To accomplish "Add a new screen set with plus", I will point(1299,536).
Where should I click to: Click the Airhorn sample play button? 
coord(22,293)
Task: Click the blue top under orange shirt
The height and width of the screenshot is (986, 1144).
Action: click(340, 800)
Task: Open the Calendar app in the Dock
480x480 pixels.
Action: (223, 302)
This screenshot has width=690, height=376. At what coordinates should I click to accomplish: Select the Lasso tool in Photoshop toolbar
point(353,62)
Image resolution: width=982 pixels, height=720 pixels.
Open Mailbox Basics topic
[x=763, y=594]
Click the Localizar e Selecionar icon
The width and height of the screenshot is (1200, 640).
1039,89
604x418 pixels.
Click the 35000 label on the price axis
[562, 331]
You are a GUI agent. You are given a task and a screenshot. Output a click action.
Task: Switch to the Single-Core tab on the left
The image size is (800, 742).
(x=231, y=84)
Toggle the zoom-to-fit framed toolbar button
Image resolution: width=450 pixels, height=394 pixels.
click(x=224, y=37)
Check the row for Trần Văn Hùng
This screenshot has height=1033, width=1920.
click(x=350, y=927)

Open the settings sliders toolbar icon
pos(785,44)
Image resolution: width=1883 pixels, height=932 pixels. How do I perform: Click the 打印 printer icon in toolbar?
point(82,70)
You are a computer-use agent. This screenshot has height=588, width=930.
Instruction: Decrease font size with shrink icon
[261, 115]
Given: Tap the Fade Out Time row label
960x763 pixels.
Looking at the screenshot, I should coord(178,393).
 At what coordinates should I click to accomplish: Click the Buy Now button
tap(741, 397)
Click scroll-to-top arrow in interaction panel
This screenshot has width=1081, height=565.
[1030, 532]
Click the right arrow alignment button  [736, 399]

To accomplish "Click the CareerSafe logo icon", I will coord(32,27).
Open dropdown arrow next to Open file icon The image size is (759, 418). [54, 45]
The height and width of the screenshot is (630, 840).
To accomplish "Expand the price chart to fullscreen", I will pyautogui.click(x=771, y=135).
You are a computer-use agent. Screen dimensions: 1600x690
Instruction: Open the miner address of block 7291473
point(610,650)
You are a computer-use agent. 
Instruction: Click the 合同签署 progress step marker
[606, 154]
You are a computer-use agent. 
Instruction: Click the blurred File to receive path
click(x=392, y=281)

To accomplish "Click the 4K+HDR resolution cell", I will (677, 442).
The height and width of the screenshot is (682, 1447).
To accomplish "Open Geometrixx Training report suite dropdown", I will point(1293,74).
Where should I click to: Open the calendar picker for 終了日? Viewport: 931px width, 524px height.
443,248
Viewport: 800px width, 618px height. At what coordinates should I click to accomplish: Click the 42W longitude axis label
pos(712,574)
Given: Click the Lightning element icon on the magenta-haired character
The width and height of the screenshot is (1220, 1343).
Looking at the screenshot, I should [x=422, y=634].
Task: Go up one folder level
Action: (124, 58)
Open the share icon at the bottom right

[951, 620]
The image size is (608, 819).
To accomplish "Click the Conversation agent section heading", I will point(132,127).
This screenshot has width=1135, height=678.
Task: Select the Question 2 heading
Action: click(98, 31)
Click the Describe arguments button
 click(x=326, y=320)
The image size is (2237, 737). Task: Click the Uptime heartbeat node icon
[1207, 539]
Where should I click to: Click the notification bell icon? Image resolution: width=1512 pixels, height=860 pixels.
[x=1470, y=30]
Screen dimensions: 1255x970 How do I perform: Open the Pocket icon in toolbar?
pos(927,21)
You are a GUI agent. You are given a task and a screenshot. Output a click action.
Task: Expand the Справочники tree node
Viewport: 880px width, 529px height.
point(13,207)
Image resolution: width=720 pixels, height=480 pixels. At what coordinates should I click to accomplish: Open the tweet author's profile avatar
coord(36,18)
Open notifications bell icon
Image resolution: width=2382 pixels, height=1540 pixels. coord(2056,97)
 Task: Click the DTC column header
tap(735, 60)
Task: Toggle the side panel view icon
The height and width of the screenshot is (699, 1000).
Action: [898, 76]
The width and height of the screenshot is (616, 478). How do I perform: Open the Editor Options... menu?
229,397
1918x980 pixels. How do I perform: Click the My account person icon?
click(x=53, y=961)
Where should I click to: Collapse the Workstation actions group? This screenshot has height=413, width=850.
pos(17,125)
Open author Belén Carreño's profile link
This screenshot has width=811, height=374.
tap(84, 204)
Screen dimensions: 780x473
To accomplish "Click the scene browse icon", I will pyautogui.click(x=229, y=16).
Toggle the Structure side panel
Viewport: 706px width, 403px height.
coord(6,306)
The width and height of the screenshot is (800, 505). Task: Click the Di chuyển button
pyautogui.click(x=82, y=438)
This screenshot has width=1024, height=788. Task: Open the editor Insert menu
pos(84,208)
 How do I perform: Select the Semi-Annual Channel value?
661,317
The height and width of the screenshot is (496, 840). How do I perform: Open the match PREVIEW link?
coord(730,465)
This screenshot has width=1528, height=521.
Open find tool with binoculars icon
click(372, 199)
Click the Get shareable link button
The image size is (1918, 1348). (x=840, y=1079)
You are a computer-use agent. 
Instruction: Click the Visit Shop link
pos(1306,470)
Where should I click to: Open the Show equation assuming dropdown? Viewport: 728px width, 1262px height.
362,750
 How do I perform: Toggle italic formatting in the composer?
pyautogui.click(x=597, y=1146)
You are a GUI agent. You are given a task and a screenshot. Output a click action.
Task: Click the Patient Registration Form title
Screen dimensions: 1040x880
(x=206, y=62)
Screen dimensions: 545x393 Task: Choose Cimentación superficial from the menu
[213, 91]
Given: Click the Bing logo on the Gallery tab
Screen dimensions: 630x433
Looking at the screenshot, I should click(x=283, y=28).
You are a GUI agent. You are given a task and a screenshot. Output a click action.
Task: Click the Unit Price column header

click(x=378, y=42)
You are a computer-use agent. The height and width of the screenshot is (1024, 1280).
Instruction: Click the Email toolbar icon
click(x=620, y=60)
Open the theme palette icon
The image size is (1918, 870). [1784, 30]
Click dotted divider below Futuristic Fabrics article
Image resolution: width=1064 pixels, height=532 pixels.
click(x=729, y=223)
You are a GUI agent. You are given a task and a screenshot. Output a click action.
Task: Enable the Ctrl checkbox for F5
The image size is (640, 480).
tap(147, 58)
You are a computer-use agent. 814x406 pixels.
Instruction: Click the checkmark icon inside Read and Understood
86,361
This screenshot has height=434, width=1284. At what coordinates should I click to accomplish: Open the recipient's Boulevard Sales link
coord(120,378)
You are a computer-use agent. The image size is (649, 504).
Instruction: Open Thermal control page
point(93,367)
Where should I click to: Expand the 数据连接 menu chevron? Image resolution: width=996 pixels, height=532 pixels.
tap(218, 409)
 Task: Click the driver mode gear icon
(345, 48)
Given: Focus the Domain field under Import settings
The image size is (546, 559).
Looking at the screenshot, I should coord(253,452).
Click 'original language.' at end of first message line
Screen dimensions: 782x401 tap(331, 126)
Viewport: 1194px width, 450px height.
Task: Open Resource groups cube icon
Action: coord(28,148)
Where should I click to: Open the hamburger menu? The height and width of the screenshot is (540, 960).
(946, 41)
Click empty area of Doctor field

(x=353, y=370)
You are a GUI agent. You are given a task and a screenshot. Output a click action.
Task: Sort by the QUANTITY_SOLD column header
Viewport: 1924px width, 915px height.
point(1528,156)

→ Task to complete
The entries above must be transcribed word for word.

→ Solution
To accomplish "Add a new screen set with plus", I will point(1299,536).
Where should I click to: Click the Airhorn sample play button? 
coord(22,293)
Task: Click the blue top under orange shirt
The height and width of the screenshot is (986, 1144).
Action: click(340, 800)
Task: Open the Calendar app in the Dock
480x480 pixels.
Action: (223, 302)
This screenshot has width=690, height=376. At what coordinates should I click to accomplish: Select the Lasso tool in Photoshop toolbar
point(353,62)
Image resolution: width=982 pixels, height=720 pixels.
Open Mailbox Basics topic
[x=763, y=594]
Click the Localizar e Selecionar icon
The width and height of the screenshot is (1200, 640).
1039,89
604x418 pixels.
Click the 35000 label on the price axis
[562, 331]
You are a GUI agent. You are given a task and a screenshot. Output a click action.
Task: Switch to the Single-Core tab on the left
The image size is (800, 742).
(x=231, y=84)
Toggle the zoom-to-fit framed toolbar button
Image resolution: width=450 pixels, height=394 pixels.
click(x=224, y=37)
Check the row for Trần Văn Hùng
This screenshot has height=1033, width=1920.
click(x=350, y=927)

Open the settings sliders toolbar icon
pos(785,44)
Image resolution: width=1883 pixels, height=932 pixels. How do I perform: Click the 打印 printer icon in toolbar?
point(82,70)
You are a computer-use agent. This screenshot has height=588, width=930.
Instruction: Decrease font size with shrink icon
[261, 115]
Given: Tap the Fade Out Time row label
960x763 pixels.
Looking at the screenshot, I should coord(178,393).
 At what coordinates should I click to accomplish: Click the Buy Now button
tap(741, 397)
Click scroll-to-top arrow in interaction panel
This screenshot has width=1081, height=565.
[1030, 532]
Click the right arrow alignment button  [736, 399]

To accomplish "Click the CareerSafe logo icon", I will coord(32,27).
Open dropdown arrow next to Open file icon The image size is (759, 418). [54, 45]
The height and width of the screenshot is (630, 840).
To accomplish "Expand the price chart to fullscreen", I will pyautogui.click(x=771, y=135).
You are a computer-use agent. Screen dimensions: 1600x690
Instruction: Open the miner address of block 7291473
point(610,650)
You are a computer-use agent. 
Instruction: Click the 合同签署 progress step marker
[606, 154]
You are a computer-use agent. 
Instruction: Click the blurred File to receive path
click(x=392, y=281)

To accomplish "Click the 4K+HDR resolution cell", I will (677, 442).
The height and width of the screenshot is (682, 1447).
To accomplish "Open Geometrixx Training report suite dropdown", I will point(1293,74).
Where should I click to: Open the calendar picker for 終了日? Viewport: 931px width, 524px height.
443,248
Viewport: 800px width, 618px height. At what coordinates should I click to accomplish: Click the 42W longitude axis label
pos(712,574)
Given: Click the Lightning element icon on the magenta-haired character
The width and height of the screenshot is (1220, 1343).
Looking at the screenshot, I should [x=422, y=634].
Task: Go up one folder level
Action: (124, 58)
Open the share icon at the bottom right

[951, 620]
The image size is (608, 819).
To accomplish "Click the Conversation agent section heading", I will point(132,127).
This screenshot has width=1135, height=678.
Task: Select the Question 2 heading
Action: click(98, 31)
Click the Describe arguments button
 click(x=326, y=320)
The image size is (2237, 737). Task: Click the Uptime heartbeat node icon
[1207, 539]
Where should I click to: Click the notification bell icon? Image resolution: width=1512 pixels, height=860 pixels.
[x=1470, y=30]
Screen dimensions: 1255x970 How do I perform: Open the Pocket icon in toolbar?
pos(927,21)
You are a GUI agent. You are given a task and a screenshot. Output a click action.
Task: Expand the Справочники tree node
Viewport: 880px width, 529px height.
point(13,207)
Image resolution: width=720 pixels, height=480 pixels. At what coordinates should I click to accomplish: Open the tweet author's profile avatar
coord(36,18)
Open notifications bell icon
Image resolution: width=2382 pixels, height=1540 pixels. coord(2056,97)
 Task: Click the DTC column header
tap(735, 60)
Task: Toggle the side panel view icon
The height and width of the screenshot is (699, 1000).
Action: [898, 76]
The width and height of the screenshot is (616, 478). How do I perform: Open the Editor Options... menu?
229,397
1918x980 pixels. How do I perform: Click the My account person icon?
click(x=53, y=961)
Where should I click to: Collapse the Workstation actions group? This screenshot has height=413, width=850.
pos(17,125)
Open author Belén Carreño's profile link
This screenshot has width=811, height=374.
tap(84, 204)
Screen dimensions: 780x473
To accomplish "Click the scene browse icon", I will pyautogui.click(x=229, y=16).
Toggle the Structure side panel
Viewport: 706px width, 403px height.
coord(6,306)
The width and height of the screenshot is (800, 505). Task: Click the Di chuyển button
pyautogui.click(x=82, y=438)
This screenshot has width=1024, height=788. Task: Open the editor Insert menu
pos(84,208)
 How do I perform: Select the Semi-Annual Channel value?
661,317
The height and width of the screenshot is (496, 840). How do I perform: Open the match PREVIEW link?
coord(730,465)
This screenshot has width=1528, height=521.
Open find tool with binoculars icon
click(372, 199)
Click the Get shareable link button
The image size is (1918, 1348). (x=840, y=1079)
You are a computer-use agent. 
Instruction: Click the Visit Shop link
pos(1306,470)
Where should I click to: Open the Show equation assuming dropdown? Viewport: 728px width, 1262px height.
362,750
 How do I perform: Toggle italic formatting in the composer?
pyautogui.click(x=597, y=1146)
You are a GUI agent. You are given a task and a screenshot. Output a click action.
Task: Click the Patient Registration Form title
Screen dimensions: 1040x880
(x=206, y=62)
Screen dimensions: 545x393 Task: Choose Cimentación superficial from the menu
[213, 91]
Given: Click the Bing logo on the Gallery tab
Screen dimensions: 630x433
Looking at the screenshot, I should click(x=283, y=28).
You are a GUI agent. You are given a task and a screenshot. Output a click action.
Task: Click the Unit Price column header

click(x=378, y=42)
You are a computer-use agent. The height and width of the screenshot is (1024, 1280).
Instruction: Click the Email toolbar icon
click(x=620, y=60)
Open the theme palette icon
The image size is (1918, 870). [1784, 30]
Click dotted divider below Futuristic Fabrics article
Image resolution: width=1064 pixels, height=532 pixels.
click(x=729, y=223)
You are a GUI agent. You are given a task and a screenshot. Output a click action.
Task: Enable the Ctrl checkbox for F5
The image size is (640, 480).
tap(147, 58)
You are a computer-use agent. 814x406 pixels.
Instruction: Click the checkmark icon inside Read and Understood
86,361
This screenshot has height=434, width=1284. At what coordinates should I click to accomplish: Open the recipient's Boulevard Sales link
coord(120,378)
You are a computer-use agent. The image size is (649, 504).
Instruction: Open Thermal control page
point(93,367)
Where should I click to: Expand the 数据连接 menu chevron? Image resolution: width=996 pixels, height=532 pixels.
tap(218, 409)
 Task: Click the driver mode gear icon
(345, 48)
Given: Focus the Domain field under Import settings
The image size is (546, 559).
Looking at the screenshot, I should coord(253,452).
Click 'original language.' at end of first message line
Screen dimensions: 782x401 tap(331, 126)
Viewport: 1194px width, 450px height.
Task: Open Resource groups cube icon
Action: coord(28,148)
Where should I click to: Open the hamburger menu? The height and width of the screenshot is (540, 960).
(946, 41)
Click empty area of Doctor field

(x=353, y=370)
You are a GUI agent. You are given a task and a screenshot. Output a click action.
Task: Sort by the QUANTITY_SOLD column header
Viewport: 1924px width, 915px height.
point(1528,156)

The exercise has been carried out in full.